BERKELEY, Calif. – “What kind of class assigns a massive project to be due on the same day as the midterm?” asked Reddit user u/gobears4715 on the site’s premier college academia forum, r/Berkeley. Of course, however, Mr. u/gobears4715 was asking a purely hypothetical question. “I was going to complain about this in course evals, but then I realized that making a passive-aggressive anonymous post to enrage other students would yield better results,” he contended. And boy was he right. Within hours, his post received hundreds of upvotes, and by the next day, course staff had sent out a long apology email that included a project extension and extra office hours.
Similarly, intended computer science freshman John White made a post on the Facebook Group, Overheard at UC Berkeley, which he titled, “Overheard at Berkeley: Professor Not Granting Extensions for Hell Week at Kappa Sigma Epsilon.” In his post, White explained his situation, complete with screenshots of his emails with the professor. In accordance with Facebook’s rules, he blacked out the professor’s name but purposely did so in the lightest shade of black highlighter he could find when editing the screenshots on Snapchat so that everyone could still easily see which professor was responsible for his agony.
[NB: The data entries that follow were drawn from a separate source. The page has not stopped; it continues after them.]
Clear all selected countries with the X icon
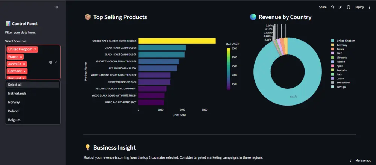The width and height of the screenshot is (376, 165). 50,62
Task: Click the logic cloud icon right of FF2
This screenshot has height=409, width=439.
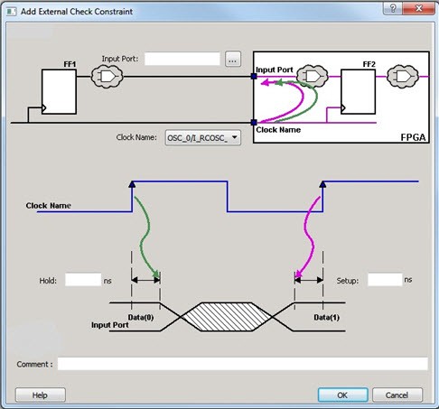Action: coord(403,76)
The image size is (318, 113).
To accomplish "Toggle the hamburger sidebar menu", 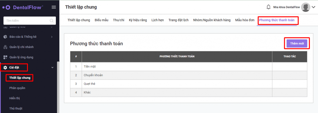I will [54, 7].
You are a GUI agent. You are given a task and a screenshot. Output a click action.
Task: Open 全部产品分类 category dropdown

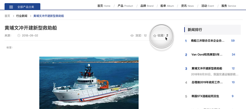(22, 6)
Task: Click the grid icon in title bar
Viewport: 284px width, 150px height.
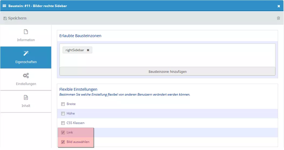Action: (x=4, y=6)
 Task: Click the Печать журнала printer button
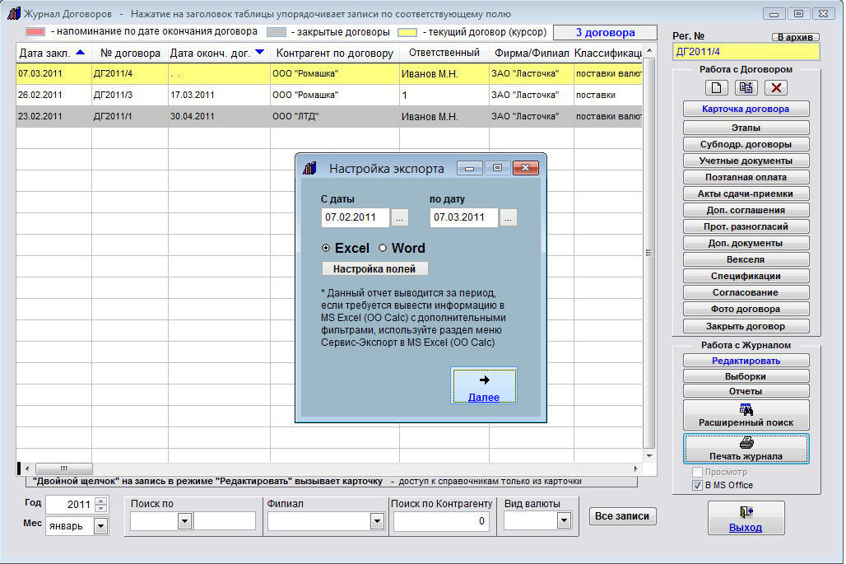[x=746, y=449]
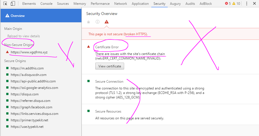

Their stories are far from unique. Increasingly, professors and students have begun turning away from more traditional, direct forms of communication like course evaluations, emails, or piazza posts to give and address course feedback. Instead, outlets like Overheard and Reddit allow for indirect, subtle messages that often leads to more substantial change. We reached out to the professors referenced in this article, but they declined to comment. However, shortly after we reached out, an anonymous post on Reddit went up titled, “Dying Student Publication Wastes my Time.”